Thomas Demand au Jeu de Paume à Paris / La fiction à l’épreuve du réel
Thomas Demand, artiste et photographe allemand né en 1964 à Munich, nous immerge dans un processus étonnant, une rémanence du réel à travers des photos qui restituent quelques lieux emblématiques dépouillés de présences humaines, comme un contexte dans lequel projeter notre inconscient collectif et reprendre individuellement le fil d’une narration.
Thomas Demand use d’un procédé inouï pour créer une image à rebours de toutes les images télévisées. Il puise dans les événements marquants de l’histoire, de ces événements qui nous affectent et bénéficient d’un système de présentation ou d’évocation formaté, presque ritualisé. Plongés dans l’exposition, chaque salle propose un environnement particulier où les photographies de grand format semblent flotter. Les lieux photographiés comportent quelques particularités étranges, les prises électriques n’ont pas de trous, les classeurs et les livres présentent une tranche blanche et lisse. Il s’agit de maquettes. Thomas Demand les a minutieusement créées en laissant quelques particularités qui permettent de les identifier. Ces maquettes, il les photographie avant de les détruire. Répétons-le, les lieux sont vides de présence humaine. Le goût de l’objet et du cadre – l’image est très structurée et précise – fait penser à une séquence filmique, à l’espace d’un roman, notamment le Nouveau Roman pour sa minutie de la description et du détail. La rémanence de l’histoire, depuis cette photo et l’espace ouvert d’une maquette désormais détruite, nous permet de reconsidérer autrement l’histoire et les espaces auxquels Thomas Demand fait allusion.
Le goût de l’objet et du cadre – l’image est très structurée et précise – fait penser à une séquence filmique, à l’espace d’un roman, notamment le Nouveau Roman pour sa minutie de la description et du détail.

_Enregistrements fournis:_
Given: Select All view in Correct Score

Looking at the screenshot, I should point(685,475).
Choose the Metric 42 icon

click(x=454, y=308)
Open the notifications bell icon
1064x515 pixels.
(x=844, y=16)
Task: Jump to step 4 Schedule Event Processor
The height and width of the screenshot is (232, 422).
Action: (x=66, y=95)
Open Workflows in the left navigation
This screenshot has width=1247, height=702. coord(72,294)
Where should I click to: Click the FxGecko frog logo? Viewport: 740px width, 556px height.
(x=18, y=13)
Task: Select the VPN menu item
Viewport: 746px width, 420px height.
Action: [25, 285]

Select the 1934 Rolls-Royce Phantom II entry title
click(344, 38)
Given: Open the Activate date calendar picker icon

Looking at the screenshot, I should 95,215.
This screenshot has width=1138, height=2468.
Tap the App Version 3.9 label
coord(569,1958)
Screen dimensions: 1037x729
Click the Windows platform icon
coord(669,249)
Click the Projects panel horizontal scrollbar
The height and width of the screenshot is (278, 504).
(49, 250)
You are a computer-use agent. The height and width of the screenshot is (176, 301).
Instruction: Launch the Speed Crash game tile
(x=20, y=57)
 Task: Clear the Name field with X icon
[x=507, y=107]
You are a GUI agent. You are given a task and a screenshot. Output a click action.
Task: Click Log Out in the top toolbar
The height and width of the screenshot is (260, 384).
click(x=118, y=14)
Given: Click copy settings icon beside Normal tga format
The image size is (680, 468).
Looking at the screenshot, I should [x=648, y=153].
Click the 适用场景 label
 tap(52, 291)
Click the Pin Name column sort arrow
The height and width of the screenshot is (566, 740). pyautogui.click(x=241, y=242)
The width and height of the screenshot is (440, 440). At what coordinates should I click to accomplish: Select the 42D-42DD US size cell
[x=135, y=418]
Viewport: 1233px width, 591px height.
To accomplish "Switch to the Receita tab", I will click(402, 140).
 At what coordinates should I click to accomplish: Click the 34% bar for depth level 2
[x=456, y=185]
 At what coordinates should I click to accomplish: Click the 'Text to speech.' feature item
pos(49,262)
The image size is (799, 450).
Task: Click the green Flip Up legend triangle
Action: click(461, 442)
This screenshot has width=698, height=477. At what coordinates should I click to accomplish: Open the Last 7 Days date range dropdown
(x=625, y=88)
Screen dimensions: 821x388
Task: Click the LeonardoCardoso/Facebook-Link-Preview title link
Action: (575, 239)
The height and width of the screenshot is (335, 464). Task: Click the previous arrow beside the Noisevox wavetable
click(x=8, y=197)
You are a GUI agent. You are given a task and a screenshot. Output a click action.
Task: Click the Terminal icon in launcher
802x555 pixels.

_Tâches à réaliser:_
a – D'après l'extrait sur Thomas Demand, que fait l'artiste de ses maquettes une fois qu'il les a photographiées ?
b – Relevez chaque ligne des enregistrements qui contient le mot "arrow", en respectant les majuscules et les minuscules.

_Bonnes réponses:_
a – Il les détruit.

b –
Click the Pin Name column sort arrow
The height and width of the screenshot is (335, 464). Task: Click the previous arrow beside the Noisevox wavetable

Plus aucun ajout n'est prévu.